On July 20, Archbishop Wenski and some 25 Knights of Columbus rode their motorcycles to pray a rosary at the entrance of Alligator Alcatraz, the controversial migrant detention center in the Florida Everglades.
On Nov. 12, the U.S. Conference of Catholic Bishops voted overwhelmingly to issue a rare group statement voicing “our concern here for immigrants” at their annual fall plenary assembly in Baltimore.
A day later, on the feast of the patron saint of immigrants St. Frances Xavier Cabrini — and a day after the U.S. Catholic bishops issued a special pastoral message on immigration — a coalition of Catholic organizations held a second wave of prayer vigils across the country Nov. 13 for what organizers called “a national day of public witness for our immigrant brothers and sisters.”
Assisted suicide and the death penalty also continued to make their mark in 2025, with both the New York Assembly and Senate passing the Medical Aid in Dying Act, a controversial bill now awaiting Gov. Kathy Hochul ‘s signature.
The Albany-based New York Alliance Against Assisted Suicide organized four vigils on Dec. 3 and 4 to urge Hochul to veto a measure its opponents consider “a very dangerous bill.”
On Dec. 12, Illinois became the 12th state, along with the District of Columbia, to legalize assisted suicide, amid outcry among the state’s Catholic bishops and other pro-life and disability advocates. Gov.
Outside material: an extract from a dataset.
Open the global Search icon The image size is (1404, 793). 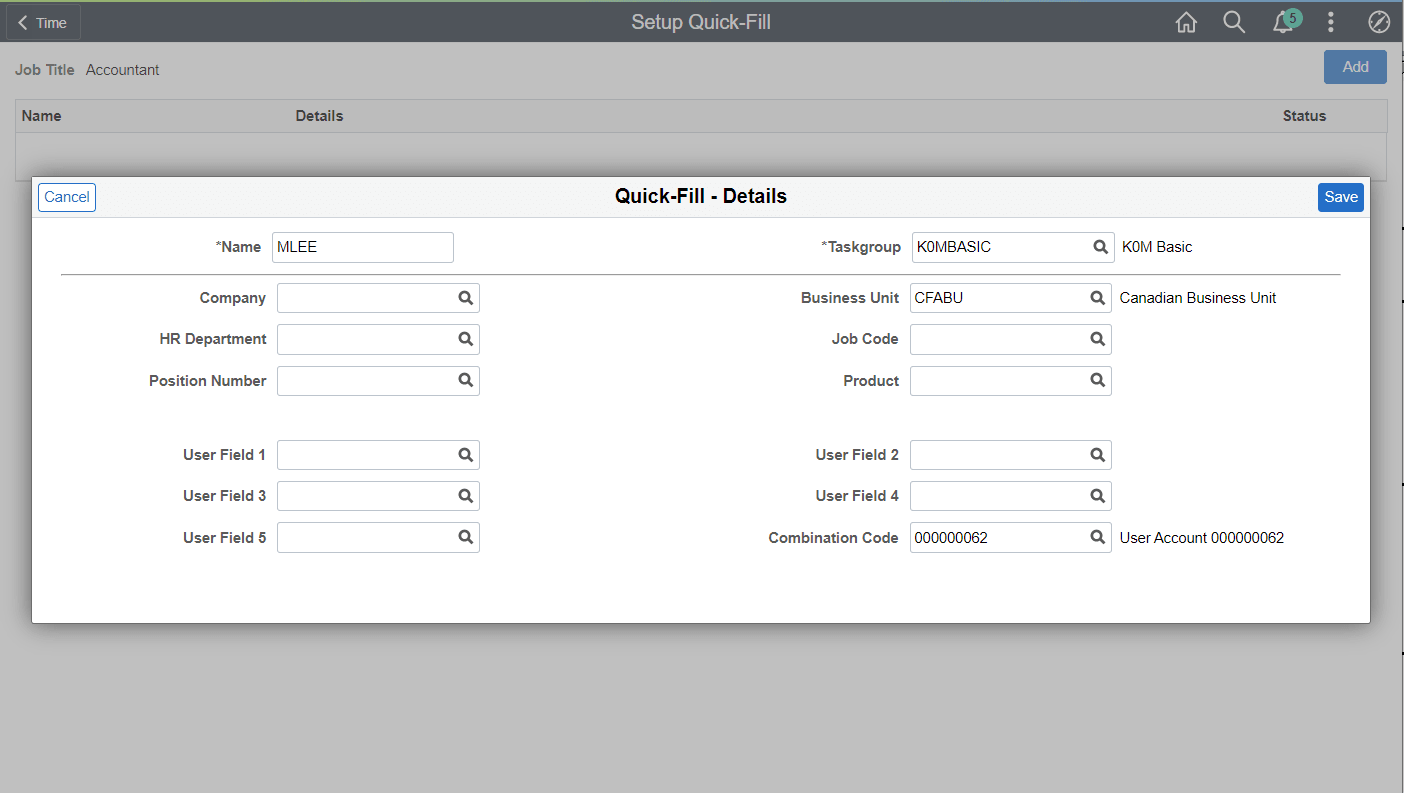(1234, 22)
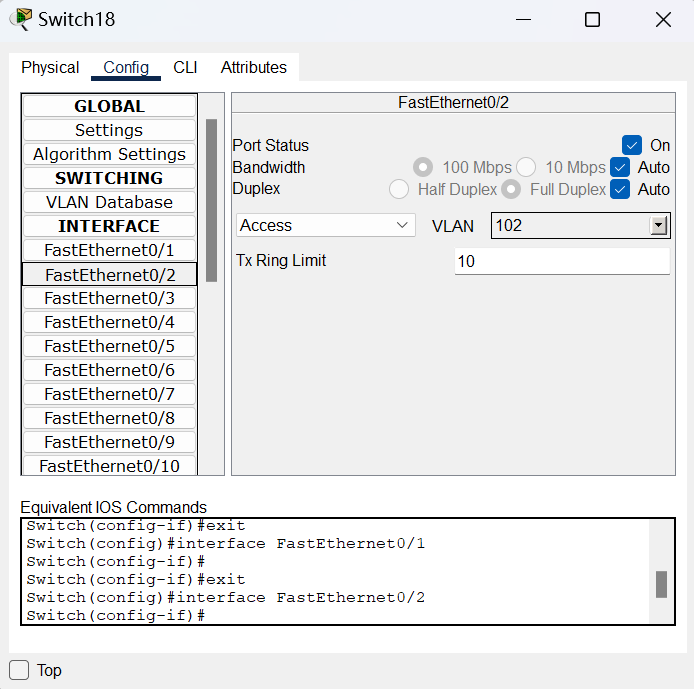Screen dimensions: 694x689
Task: Open the global Settings button
Action: 109,130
JB Pritzker signed SB 1950 into law, allowing terminally ill adults who are Illinois residents to end their lives through self-administered lethal drugs prescribed by a physician.
As of Dec. 15, 46 prisoners have been executed in 11 U.S. states, a sharp increase over 25 executions in 2024. According to The Death Penalty Information Center, there are two more executions scheduled for 2025. The center notes, “For every 8.2 people executed in the United States in the modern era of the death penalty, one person on death row has been exonerated.”
On Dec. 3, a new coalition of more than 50 organizations launched the U.S. Campaign to End the Death Penalty. Laura Porter, the campaign’s director, said the coalition comes at “a critical juncture in our country’s history with the death penalty, with executions on the rise and new experimental execution methods being promoted in a handful of states despite growing opposition to the death penalty.”
“It is more important than ever,” said Porter in a statement, “that we shine a light on capital punishment’s failures, and come together to show growing bipartisan support for ending executions.”